--- START ---

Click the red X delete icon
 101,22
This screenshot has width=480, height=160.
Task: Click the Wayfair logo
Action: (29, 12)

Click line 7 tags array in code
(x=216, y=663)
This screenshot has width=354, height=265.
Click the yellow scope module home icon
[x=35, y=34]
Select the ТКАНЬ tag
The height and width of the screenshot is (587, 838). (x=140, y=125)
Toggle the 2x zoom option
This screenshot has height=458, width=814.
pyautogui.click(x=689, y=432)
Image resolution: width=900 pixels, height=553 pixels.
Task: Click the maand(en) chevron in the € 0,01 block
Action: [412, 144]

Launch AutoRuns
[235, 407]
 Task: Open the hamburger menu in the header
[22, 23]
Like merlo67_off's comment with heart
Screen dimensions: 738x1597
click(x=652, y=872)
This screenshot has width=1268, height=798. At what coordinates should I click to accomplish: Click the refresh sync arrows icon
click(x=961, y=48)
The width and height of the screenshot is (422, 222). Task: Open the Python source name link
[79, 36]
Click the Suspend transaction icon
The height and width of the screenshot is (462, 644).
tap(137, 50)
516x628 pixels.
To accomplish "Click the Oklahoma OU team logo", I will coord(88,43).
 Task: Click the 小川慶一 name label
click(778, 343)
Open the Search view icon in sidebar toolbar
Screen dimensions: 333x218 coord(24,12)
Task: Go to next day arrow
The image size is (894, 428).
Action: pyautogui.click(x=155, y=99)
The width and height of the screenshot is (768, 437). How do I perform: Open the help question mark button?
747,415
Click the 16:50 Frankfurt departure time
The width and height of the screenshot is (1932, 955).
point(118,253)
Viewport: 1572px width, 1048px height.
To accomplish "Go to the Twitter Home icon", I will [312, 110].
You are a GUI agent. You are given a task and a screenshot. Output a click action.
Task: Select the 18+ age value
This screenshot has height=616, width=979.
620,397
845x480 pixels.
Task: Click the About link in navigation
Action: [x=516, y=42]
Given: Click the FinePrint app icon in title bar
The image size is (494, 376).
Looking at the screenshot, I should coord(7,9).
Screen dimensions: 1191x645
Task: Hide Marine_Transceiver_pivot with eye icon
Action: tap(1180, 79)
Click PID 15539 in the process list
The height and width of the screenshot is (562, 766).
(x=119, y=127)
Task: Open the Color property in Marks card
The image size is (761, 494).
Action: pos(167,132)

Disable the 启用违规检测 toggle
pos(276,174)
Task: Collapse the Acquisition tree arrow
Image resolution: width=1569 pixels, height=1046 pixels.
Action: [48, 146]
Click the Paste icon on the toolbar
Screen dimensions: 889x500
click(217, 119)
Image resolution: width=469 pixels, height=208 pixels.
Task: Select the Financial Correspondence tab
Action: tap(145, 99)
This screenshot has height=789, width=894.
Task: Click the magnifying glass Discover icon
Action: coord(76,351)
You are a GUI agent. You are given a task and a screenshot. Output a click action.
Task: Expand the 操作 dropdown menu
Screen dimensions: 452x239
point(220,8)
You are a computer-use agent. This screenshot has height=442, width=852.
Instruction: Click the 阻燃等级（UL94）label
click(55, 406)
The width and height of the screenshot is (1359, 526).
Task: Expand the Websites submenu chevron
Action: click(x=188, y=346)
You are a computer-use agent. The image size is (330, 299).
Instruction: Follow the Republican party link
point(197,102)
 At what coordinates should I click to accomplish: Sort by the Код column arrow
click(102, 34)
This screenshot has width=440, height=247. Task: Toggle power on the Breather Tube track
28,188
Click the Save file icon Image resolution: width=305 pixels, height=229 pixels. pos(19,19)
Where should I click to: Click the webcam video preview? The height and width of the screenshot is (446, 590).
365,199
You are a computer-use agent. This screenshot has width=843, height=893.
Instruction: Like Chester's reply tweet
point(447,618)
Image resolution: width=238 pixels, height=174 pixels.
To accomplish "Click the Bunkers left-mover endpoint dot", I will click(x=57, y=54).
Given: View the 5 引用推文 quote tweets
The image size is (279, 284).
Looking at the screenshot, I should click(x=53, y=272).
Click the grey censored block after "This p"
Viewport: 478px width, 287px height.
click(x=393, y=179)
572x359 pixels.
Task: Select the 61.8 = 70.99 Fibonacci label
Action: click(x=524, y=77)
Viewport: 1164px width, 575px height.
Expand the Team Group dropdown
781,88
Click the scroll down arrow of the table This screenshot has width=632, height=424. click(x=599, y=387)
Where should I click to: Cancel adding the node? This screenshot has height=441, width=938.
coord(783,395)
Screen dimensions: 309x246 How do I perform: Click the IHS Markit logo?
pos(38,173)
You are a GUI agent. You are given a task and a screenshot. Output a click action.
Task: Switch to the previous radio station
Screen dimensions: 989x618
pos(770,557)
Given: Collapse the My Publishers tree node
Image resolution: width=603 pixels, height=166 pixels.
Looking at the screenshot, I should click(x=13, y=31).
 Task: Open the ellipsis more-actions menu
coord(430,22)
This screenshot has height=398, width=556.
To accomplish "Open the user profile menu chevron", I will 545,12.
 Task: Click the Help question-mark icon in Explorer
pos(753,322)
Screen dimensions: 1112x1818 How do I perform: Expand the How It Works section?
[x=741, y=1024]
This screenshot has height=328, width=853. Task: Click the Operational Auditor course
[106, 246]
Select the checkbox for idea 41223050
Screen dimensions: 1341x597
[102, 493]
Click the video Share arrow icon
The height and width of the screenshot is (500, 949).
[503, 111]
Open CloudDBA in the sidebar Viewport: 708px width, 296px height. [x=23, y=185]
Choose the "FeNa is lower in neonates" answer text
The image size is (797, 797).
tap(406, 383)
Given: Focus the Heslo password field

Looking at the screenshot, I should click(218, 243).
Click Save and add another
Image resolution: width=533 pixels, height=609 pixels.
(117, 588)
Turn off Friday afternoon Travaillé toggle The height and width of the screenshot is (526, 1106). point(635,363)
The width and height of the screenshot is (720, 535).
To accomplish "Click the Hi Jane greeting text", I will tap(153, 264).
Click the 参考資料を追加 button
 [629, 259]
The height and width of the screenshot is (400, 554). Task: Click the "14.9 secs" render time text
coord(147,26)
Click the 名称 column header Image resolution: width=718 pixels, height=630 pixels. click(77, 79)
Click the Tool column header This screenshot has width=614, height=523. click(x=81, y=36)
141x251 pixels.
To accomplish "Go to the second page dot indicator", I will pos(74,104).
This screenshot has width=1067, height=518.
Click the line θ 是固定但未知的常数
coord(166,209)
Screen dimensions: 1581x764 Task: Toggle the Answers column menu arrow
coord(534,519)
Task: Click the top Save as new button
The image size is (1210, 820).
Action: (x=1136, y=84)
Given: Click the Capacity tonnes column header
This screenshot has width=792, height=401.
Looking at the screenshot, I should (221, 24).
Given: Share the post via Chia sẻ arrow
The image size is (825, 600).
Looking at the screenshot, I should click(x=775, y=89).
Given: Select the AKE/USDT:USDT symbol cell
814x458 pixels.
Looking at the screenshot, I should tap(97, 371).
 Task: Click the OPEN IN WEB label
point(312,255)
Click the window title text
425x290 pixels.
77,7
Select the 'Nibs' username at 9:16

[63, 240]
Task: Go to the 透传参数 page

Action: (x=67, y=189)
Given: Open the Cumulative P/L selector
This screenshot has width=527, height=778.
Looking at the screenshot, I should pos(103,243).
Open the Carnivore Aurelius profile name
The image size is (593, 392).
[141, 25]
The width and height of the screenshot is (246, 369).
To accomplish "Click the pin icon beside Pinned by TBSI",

--- END ---

◆ Problem to work on
Exactly as written above, copy every line.

◆ Task response
Click the red X delete icon
 101,22
This screenshot has width=480, height=160.
Task: Click the Wayfair logo
Action: (29, 12)

Click line 7 tags array in code
(x=216, y=663)
This screenshot has width=354, height=265.
Click the yellow scope module home icon
[x=35, y=34]
Select the ТКАНЬ tag
The height and width of the screenshot is (587, 838). (x=140, y=125)
Toggle the 2x zoom option
This screenshot has height=458, width=814.
pyautogui.click(x=689, y=432)
Image resolution: width=900 pixels, height=553 pixels.
Task: Click the maand(en) chevron in the € 0,01 block
Action: [412, 144]

Launch AutoRuns
[235, 407]
 Task: Open the hamburger menu in the header
[22, 23]
Like merlo67_off's comment with heart
Screen dimensions: 738x1597
click(x=652, y=872)
This screenshot has width=1268, height=798. At what coordinates should I click to accomplish: Click the refresh sync arrows icon
click(x=961, y=48)
The width and height of the screenshot is (422, 222). Task: Open the Python source name link
[79, 36]
Click the Suspend transaction icon
The height and width of the screenshot is (462, 644).
tap(137, 50)
516x628 pixels.
To accomplish "Click the Oklahoma OU team logo", I will coord(88,43).
 Task: Click the 小川慶一 name label
click(778, 343)
Open the Search view icon in sidebar toolbar
Screen dimensions: 333x218 coord(24,12)
Task: Go to next day arrow
The image size is (894, 428).
Action: pyautogui.click(x=155, y=99)
The width and height of the screenshot is (768, 437). How do I perform: Open the help question mark button?
747,415
Click the 16:50 Frankfurt departure time
The width and height of the screenshot is (1932, 955).
point(118,253)
Viewport: 1572px width, 1048px height.
To accomplish "Go to the Twitter Home icon", I will [312, 110].
You are a GUI agent. You are given a task and a screenshot. Output a click action.
Task: Select the 18+ age value
This screenshot has height=616, width=979.
620,397
845x480 pixels.
Task: Click the About link in navigation
Action: [x=516, y=42]
Given: Click the FinePrint app icon in title bar
The image size is (494, 376).
Looking at the screenshot, I should coord(7,9).
Screen dimensions: 1191x645
Task: Hide Marine_Transceiver_pivot with eye icon
Action: tap(1180, 79)
Click PID 15539 in the process list
The height and width of the screenshot is (562, 766).
(x=119, y=127)
Task: Open the Color property in Marks card
The image size is (761, 494).
Action: pos(167,132)

Disable the 启用违规检测 toggle
pos(276,174)
Task: Collapse the Acquisition tree arrow
Image resolution: width=1569 pixels, height=1046 pixels.
Action: [48, 146]
Click the Paste icon on the toolbar
Screen dimensions: 889x500
click(217, 119)
Image resolution: width=469 pixels, height=208 pixels.
Task: Select the Financial Correspondence tab
Action: tap(145, 99)
This screenshot has height=789, width=894.
Task: Click the magnifying glass Discover icon
Action: coord(76,351)
You are a GUI agent. You are given a task and a screenshot. Output a click action.
Task: Expand the 操作 dropdown menu
Screen dimensions: 452x239
point(220,8)
You are a computer-use agent. This screenshot has height=442, width=852.
Instruction: Click the 阻燃等级（UL94）label
click(55, 406)
The width and height of the screenshot is (1359, 526).
Task: Expand the Websites submenu chevron
Action: click(x=188, y=346)
You are a computer-use agent. The image size is (330, 299).
Instruction: Follow the Republican party link
point(197,102)
 At what coordinates should I click to accomplish: Sort by the Код column arrow
click(102, 34)
This screenshot has width=440, height=247. Task: Toggle power on the Breather Tube track
28,188
Click the Save file icon Image resolution: width=305 pixels, height=229 pixels. pos(19,19)
Where should I click to: Click the webcam video preview? The height and width of the screenshot is (446, 590).
365,199
You are a computer-use agent. This screenshot has width=843, height=893.
Instruction: Like Chester's reply tweet
point(447,618)
Image resolution: width=238 pixels, height=174 pixels.
To accomplish "Click the Bunkers left-mover endpoint dot", I will click(x=57, y=54).
Given: View the 5 引用推文 quote tweets
The image size is (279, 284).
Looking at the screenshot, I should click(x=53, y=272).
Click the grey censored block after "This p"
Viewport: 478px width, 287px height.
click(x=393, y=179)
572x359 pixels.
Task: Select the 61.8 = 70.99 Fibonacci label
Action: click(x=524, y=77)
Viewport: 1164px width, 575px height.
Expand the Team Group dropdown
781,88
Click the scroll down arrow of the table This screenshot has width=632, height=424. click(x=599, y=387)
Where should I click to: Cancel adding the node? This screenshot has height=441, width=938.
coord(783,395)
Screen dimensions: 309x246 How do I perform: Click the IHS Markit logo?
pos(38,173)
You are a GUI agent. You are given a task and a screenshot. Output a click action.
Task: Switch to the previous radio station
Screen dimensions: 989x618
pos(770,557)
Given: Collapse the My Publishers tree node
Image resolution: width=603 pixels, height=166 pixels.
Looking at the screenshot, I should click(x=13, y=31).
 Task: Open the ellipsis more-actions menu
coord(430,22)
This screenshot has height=398, width=556.
To accomplish "Open the user profile menu chevron", I will 545,12.
 Task: Click the Help question-mark icon in Explorer
pos(753,322)
Screen dimensions: 1112x1818 How do I perform: Expand the How It Works section?
[x=741, y=1024]
This screenshot has height=328, width=853. Task: Click the Operational Auditor course
[106, 246]
Select the checkbox for idea 41223050
Screen dimensions: 1341x597
[102, 493]
Click the video Share arrow icon
The height and width of the screenshot is (500, 949).
[503, 111]
Open CloudDBA in the sidebar Viewport: 708px width, 296px height. [x=23, y=185]
Choose the "FeNa is lower in neonates" answer text
The image size is (797, 797).
tap(406, 383)
Given: Focus the Heslo password field

Looking at the screenshot, I should click(218, 243).
Click Save and add another
Image resolution: width=533 pixels, height=609 pixels.
(117, 588)
Turn off Friday afternoon Travaillé toggle The height and width of the screenshot is (526, 1106). point(635,363)
The width and height of the screenshot is (720, 535).
To accomplish "Click the Hi Jane greeting text", I will tap(153, 264).
Click the 参考資料を追加 button
 [629, 259]
The height and width of the screenshot is (400, 554). Task: Click the "14.9 secs" render time text
coord(147,26)
Click the 名称 column header Image resolution: width=718 pixels, height=630 pixels. click(77, 79)
Click the Tool column header This screenshot has width=614, height=523. click(x=81, y=36)
141x251 pixels.
To accomplish "Go to the second page dot indicator", I will pos(74,104).
This screenshot has width=1067, height=518.
Click the line θ 是固定但未知的常数
coord(166,209)
Screen dimensions: 1581x764 Task: Toggle the Answers column menu arrow
coord(534,519)
Task: Click the top Save as new button
The image size is (1210, 820).
Action: (x=1136, y=84)
Given: Click the Capacity tonnes column header
This screenshot has width=792, height=401.
Looking at the screenshot, I should (221, 24).
Given: Share the post via Chia sẻ arrow
The image size is (825, 600).
Looking at the screenshot, I should click(x=775, y=89).
Given: Select the AKE/USDT:USDT symbol cell
814x458 pixels.
Looking at the screenshot, I should tap(97, 371).
 Task: Click the OPEN IN WEB label
point(312,255)
Click the window title text
425x290 pixels.
77,7
Select the 'Nibs' username at 9:16

[63, 240]
Task: Go to the 透传参数 page

Action: (x=67, y=189)
Given: Open the Cumulative P/L selector
This screenshot has width=527, height=778.
Looking at the screenshot, I should pos(103,243).
Open the Carnivore Aurelius profile name
The image size is (593, 392).
[141, 25]
The width and height of the screenshot is (246, 369).
To accomplish "Click the pin icon beside Pinned by TBSI",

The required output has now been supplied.